→ DOCUMENT SECTION:
───
The morhpeme analysis performed by the Khaiii neural net generates a set of common morpheme tags and does not distinguish between specific particles of the same part-of-speech or identify multi-phoneme Korean grammar patterns. For example, the "었" past-tense predicate suffix in the example is marked with the generic predicate-ending tag "EP". The mapper recognizes this specific morpheme-tag group as a past-tense suffix and replaces the EP tag with a specific custom tag that allows it to be labeled as a past-tense suffix in the parse-tree.

An example of a grammar pattern worth detecting is shown in opening example, where the V-고 싶다 pattern is recognized and labeled as the "want-to" pattern.

The phoneme and POS tags returned from the Khaiii analyzer are formed into a single string of the form "<phoneme>:<POS_tag>;<phoneme>:<POS_tag>..." and sent to the tag-mapper, making it easier to build tag-recognition RE patterns that span multiple phonemes. So, the above examples is sent as:

"그:MM;작:VA;은:ETM;소년:NNG;은:JX;빨리:MAG;달리:VV;었:EP;다:EF;.:SF"

and returned in list form as:

[('그:MM'),
 ('작:VA'),
 ('은:ETM'),
 ('소년:NNG'),
 ('은:TOP_4'),
 ('빨리:MAG'),
 ('달리:VV'),
 ('었:PSX_31'),
 ('다:'EF'),
 ('.':SF')]

with the "은" re-tagged as TOP_4, indicating it is definitely a topic-marking particle, and "었" re-tagged as PSX_31 indicating it is a specific past-tense conjugating predicate suffix. These remappings help the parsers described later and link to custom annotations and labels and references to be displlayed in the parser front-end.

All the custom-tag mapping and grammar-pattern recognition is driven by specs in the backend.tagmap module. Theses specs are defined using the tm() tag-map spec utility function. An example is shown below:

tm( # 기/음 nominalizer
    tagPat=r'(기|음):(ETN|NNG)', repl=r'\1:PNOM',
    basePOS="ETN", posLabel="Nominalizing\nParticle", 
    descr="Suffix transforming a verb into a noun",
    refs={"ttmik": "/lessons/level-2-lesson-19",
          "htsk": "/unit-2-lower-intermediate-korean-grammar/unit-2-lessons-26-33/lesson-29"},
)
───
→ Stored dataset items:
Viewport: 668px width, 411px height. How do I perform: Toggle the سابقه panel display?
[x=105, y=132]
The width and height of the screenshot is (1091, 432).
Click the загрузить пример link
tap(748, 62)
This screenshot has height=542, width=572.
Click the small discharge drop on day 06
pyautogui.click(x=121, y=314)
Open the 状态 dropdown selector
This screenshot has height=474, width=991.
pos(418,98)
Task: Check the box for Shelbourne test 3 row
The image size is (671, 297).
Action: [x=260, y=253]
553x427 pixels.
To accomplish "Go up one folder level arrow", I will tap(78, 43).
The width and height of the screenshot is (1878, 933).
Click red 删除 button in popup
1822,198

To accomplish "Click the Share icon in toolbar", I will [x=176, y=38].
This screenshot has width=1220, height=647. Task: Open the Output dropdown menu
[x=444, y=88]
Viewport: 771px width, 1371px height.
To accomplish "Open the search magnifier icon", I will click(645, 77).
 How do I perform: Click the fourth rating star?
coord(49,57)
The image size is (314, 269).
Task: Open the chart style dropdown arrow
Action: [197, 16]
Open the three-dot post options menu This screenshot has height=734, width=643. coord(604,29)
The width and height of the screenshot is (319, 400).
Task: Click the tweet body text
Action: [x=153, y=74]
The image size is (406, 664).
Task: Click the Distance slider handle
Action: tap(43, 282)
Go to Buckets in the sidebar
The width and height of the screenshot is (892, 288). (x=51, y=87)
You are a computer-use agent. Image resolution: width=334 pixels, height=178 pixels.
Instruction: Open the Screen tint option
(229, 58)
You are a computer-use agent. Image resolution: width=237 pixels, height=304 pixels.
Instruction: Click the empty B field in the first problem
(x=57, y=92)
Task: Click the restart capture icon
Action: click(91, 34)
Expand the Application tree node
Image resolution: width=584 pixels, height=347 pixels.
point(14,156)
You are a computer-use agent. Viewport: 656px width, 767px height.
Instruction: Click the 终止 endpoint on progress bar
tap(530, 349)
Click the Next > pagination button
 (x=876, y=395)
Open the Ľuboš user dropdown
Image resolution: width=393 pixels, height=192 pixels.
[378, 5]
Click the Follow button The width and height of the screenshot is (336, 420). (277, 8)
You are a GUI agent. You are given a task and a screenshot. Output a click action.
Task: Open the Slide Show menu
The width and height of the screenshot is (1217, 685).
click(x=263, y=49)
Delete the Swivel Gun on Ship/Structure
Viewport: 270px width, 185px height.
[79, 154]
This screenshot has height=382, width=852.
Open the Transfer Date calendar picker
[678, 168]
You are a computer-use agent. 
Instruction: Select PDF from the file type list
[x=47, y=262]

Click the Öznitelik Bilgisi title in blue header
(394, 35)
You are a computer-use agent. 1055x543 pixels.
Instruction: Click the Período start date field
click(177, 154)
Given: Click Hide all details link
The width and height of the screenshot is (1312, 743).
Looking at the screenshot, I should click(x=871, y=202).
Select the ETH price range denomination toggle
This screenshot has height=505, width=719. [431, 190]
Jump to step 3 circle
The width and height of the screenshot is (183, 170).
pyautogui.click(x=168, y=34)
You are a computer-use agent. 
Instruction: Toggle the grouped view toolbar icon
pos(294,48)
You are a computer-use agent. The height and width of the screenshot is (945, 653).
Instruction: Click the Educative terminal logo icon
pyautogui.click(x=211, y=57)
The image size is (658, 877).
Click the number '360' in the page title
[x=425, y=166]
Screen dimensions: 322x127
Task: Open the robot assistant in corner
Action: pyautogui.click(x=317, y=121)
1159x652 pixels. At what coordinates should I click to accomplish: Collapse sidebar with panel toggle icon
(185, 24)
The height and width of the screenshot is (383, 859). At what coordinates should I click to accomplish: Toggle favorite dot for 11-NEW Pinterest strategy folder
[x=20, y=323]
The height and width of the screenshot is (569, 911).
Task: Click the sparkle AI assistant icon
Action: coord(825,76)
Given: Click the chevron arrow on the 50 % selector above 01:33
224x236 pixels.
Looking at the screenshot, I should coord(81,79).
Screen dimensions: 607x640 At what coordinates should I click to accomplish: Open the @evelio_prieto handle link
───
→ JOB:
Answer these questions about the tag-mapping section:
1. What generic tag does the Khaiii neural net assign to the "었" past-tense suffix?
2. What tag is "은" re-tagged as in the returned list?
3. Which module holds the specs that drive the custom-tag mapping and grammar-pattern recognition?

→ EXPECTED ANSWER:
1. EP
2. TOP_4
3. backend.tagmap